There is a correlation-does-not-imply-causation shaped space on the internet, and it's ours for the taking. I would like to fill this space with a small collection of relevant educational resources explaining what is meant by the term, why it's important, why it's often used inappropriately, and the circumstances under which one may legitimately infer causation.
At the moment the Wikipedia page is trying to do this, but it's not really optimised for the task. It also doesn't carry the undercurrent of "no, seriously, lots of smart people get this wrong; let's make sure you're not one of them", and I think it should.
The purpose of this post is two-fold:
Firstly, it lets me say "hey dudes, I've just had this idea.
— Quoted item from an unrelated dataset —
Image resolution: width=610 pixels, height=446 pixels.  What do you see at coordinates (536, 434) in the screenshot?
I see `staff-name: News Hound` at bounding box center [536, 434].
Does anyone have any suggestions (pragmatic/technical, content-related, pointing out why it's a terrible idea, etc.), or alternatively, would anyone like to help?"
Secondly, it raises the question of what other corners of the internet are ripe for the planting of sanity waterline-raising resources. Are there any other similar concepts that people commonly get wrong, but don't have much of a guiding explanatory web presence to them? Could we put together a simple web platform for carrying out this task in lots of different places? The LW readership seems ideally placed to collectively do this sort of work.
Pet peeve:
The saying should be: "statistical dependence does not imply causality." Correlation is a particular measure of a linear relationship. A lack of correlation can happily coexist with statistical dependence if variables are related in a complicated non-linear way. This "correlation" business needlessly emphasizes linear models (prevalent in Stat at the time of Pearson et al.) See also this: http://en.wikipedia.org/wiki/Correlation_and_dependence
Also, this is true: "lack of statistical dependence does not imply lack of causality" (due to effect cancellation).
They can also be completely independant and have causation, but that's not something that would happen by chance. The only time I know of where something like that will happen is if the cause is designed to regulate whatever it's independant of. For example, the temperature doesn't correlate to the power going through the heater or air conditioner, since it's always constant, which is because the heater and air conditioner keep it constant.